▸ **Exercise objective**
Please print, exactly, only the lines in the entries below from the line that has "Where should I click to: Select" through the line that has "Task: Confirm settings with the Ok button". Pictures don't go in.

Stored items
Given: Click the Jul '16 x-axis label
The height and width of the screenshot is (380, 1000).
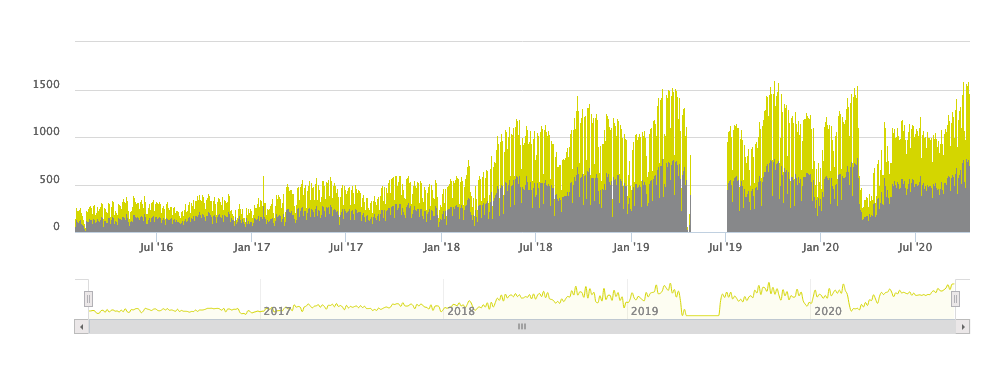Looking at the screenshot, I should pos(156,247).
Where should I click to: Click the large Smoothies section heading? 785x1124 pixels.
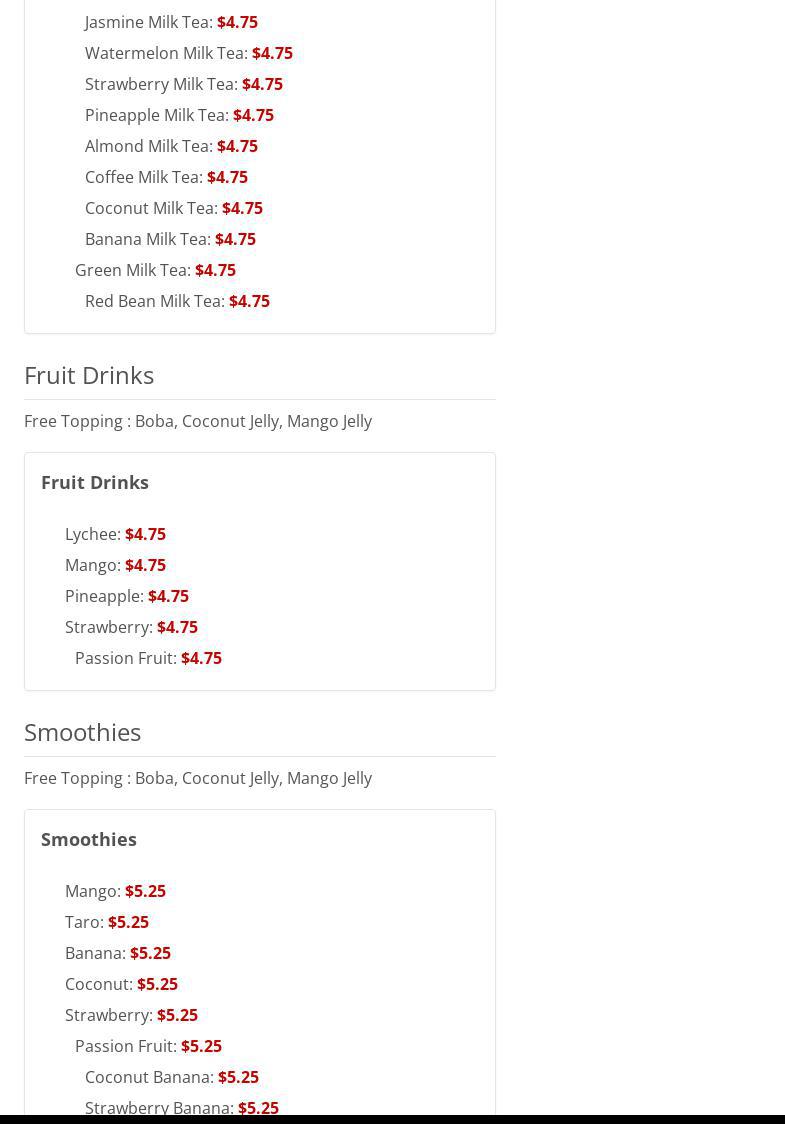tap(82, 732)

...

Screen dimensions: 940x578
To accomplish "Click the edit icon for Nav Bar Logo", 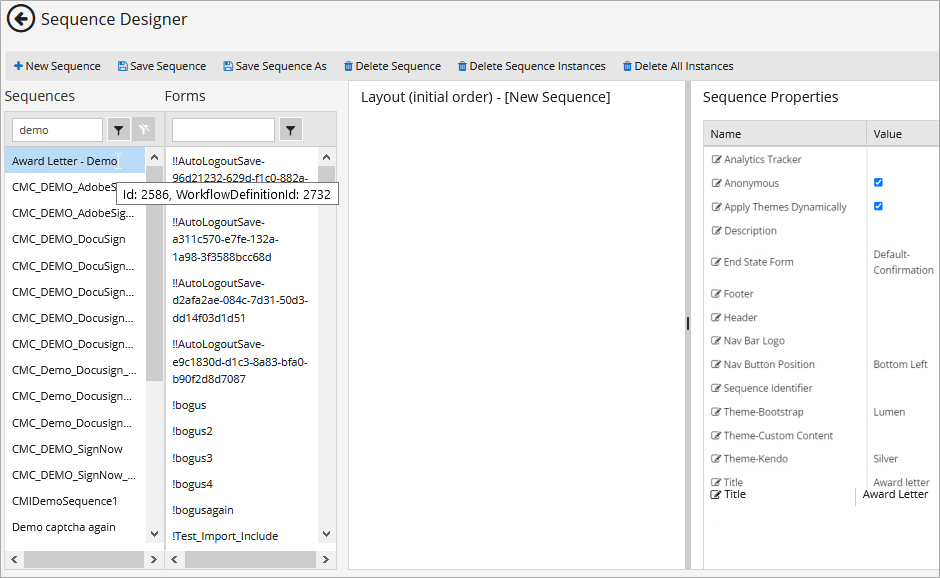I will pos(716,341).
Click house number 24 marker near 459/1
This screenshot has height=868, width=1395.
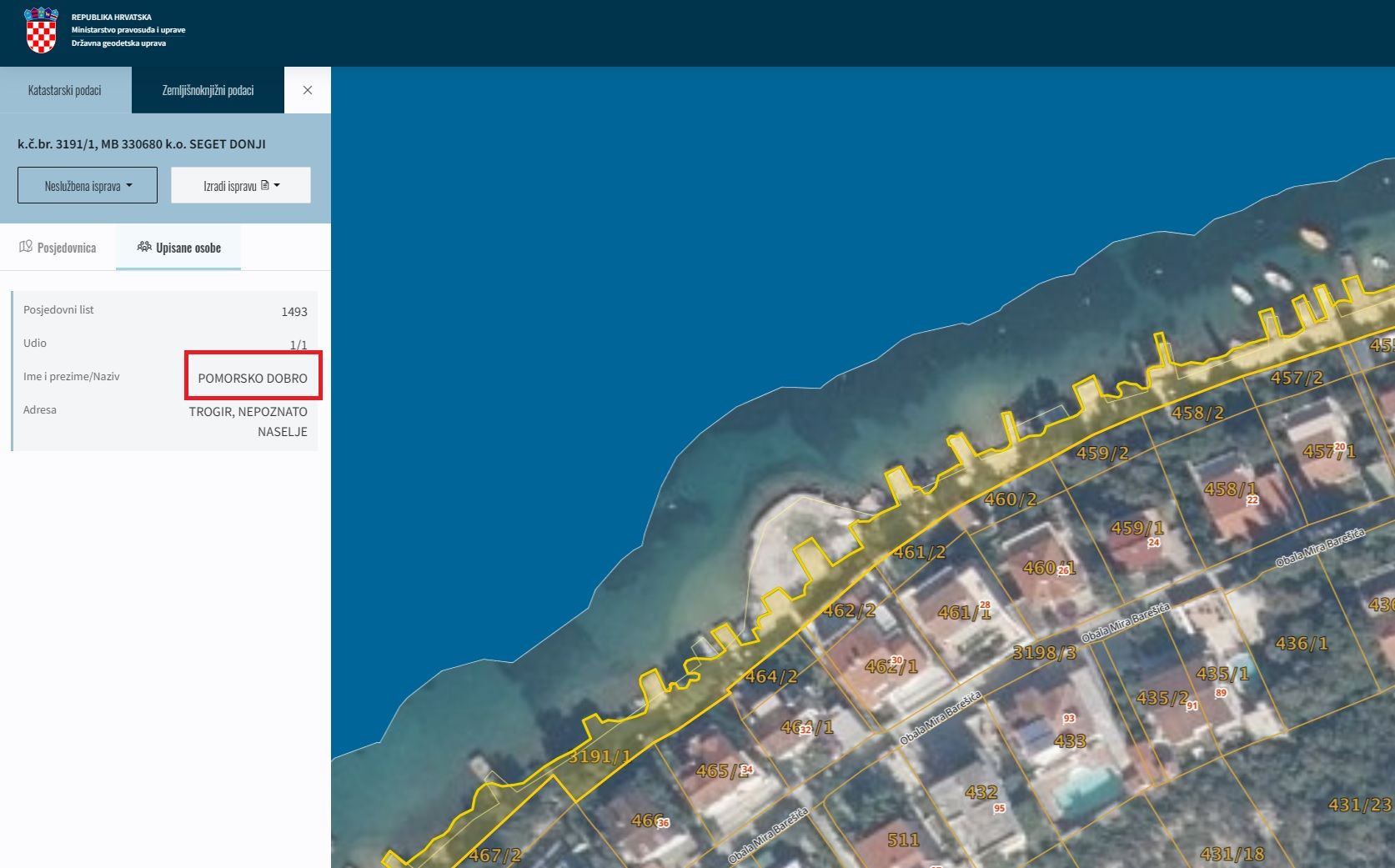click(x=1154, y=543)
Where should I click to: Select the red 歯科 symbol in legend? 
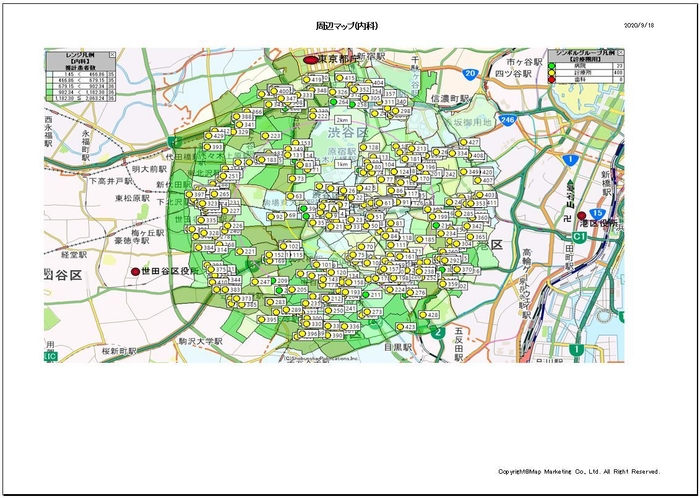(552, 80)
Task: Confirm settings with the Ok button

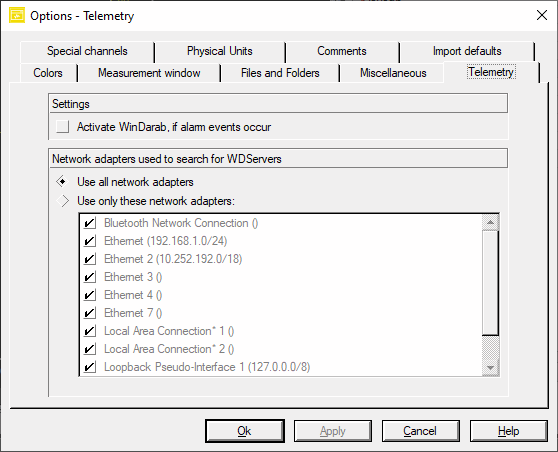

==

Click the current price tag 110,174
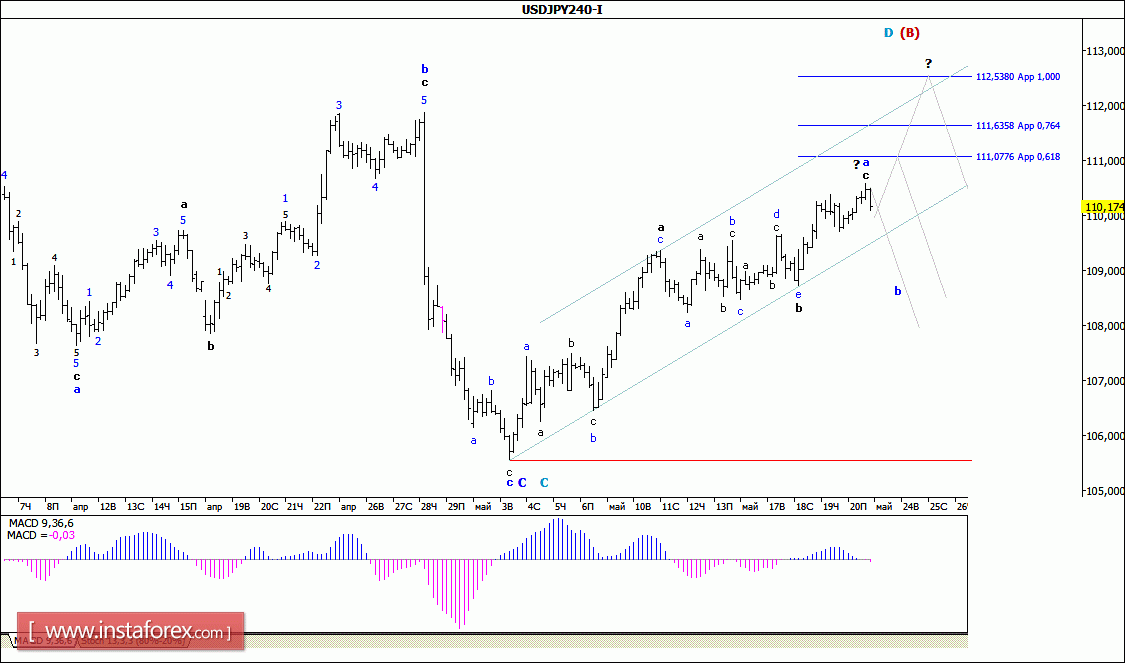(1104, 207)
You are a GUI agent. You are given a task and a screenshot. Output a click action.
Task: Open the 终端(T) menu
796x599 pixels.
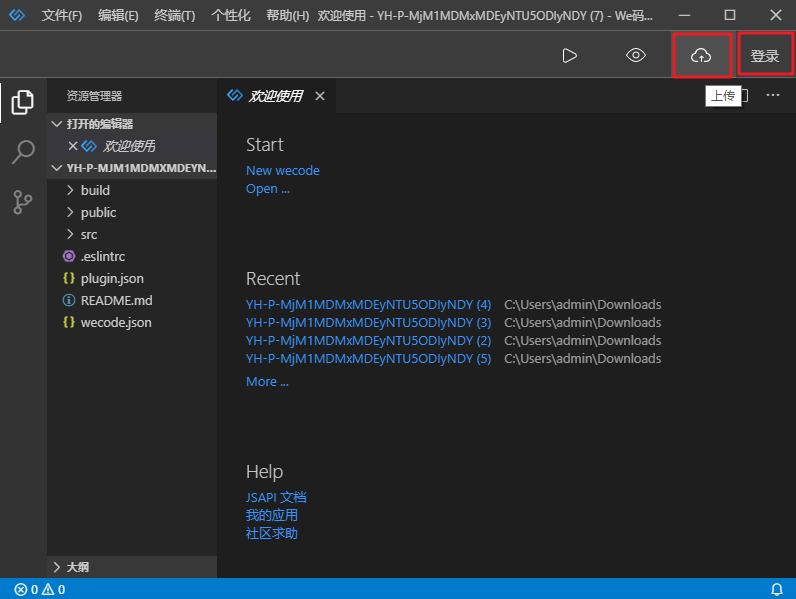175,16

▸ **The answer**
Where should I click to: Select the red 歯科 symbol in legend? 
(552, 80)
Task: Confirm settings with the Ok button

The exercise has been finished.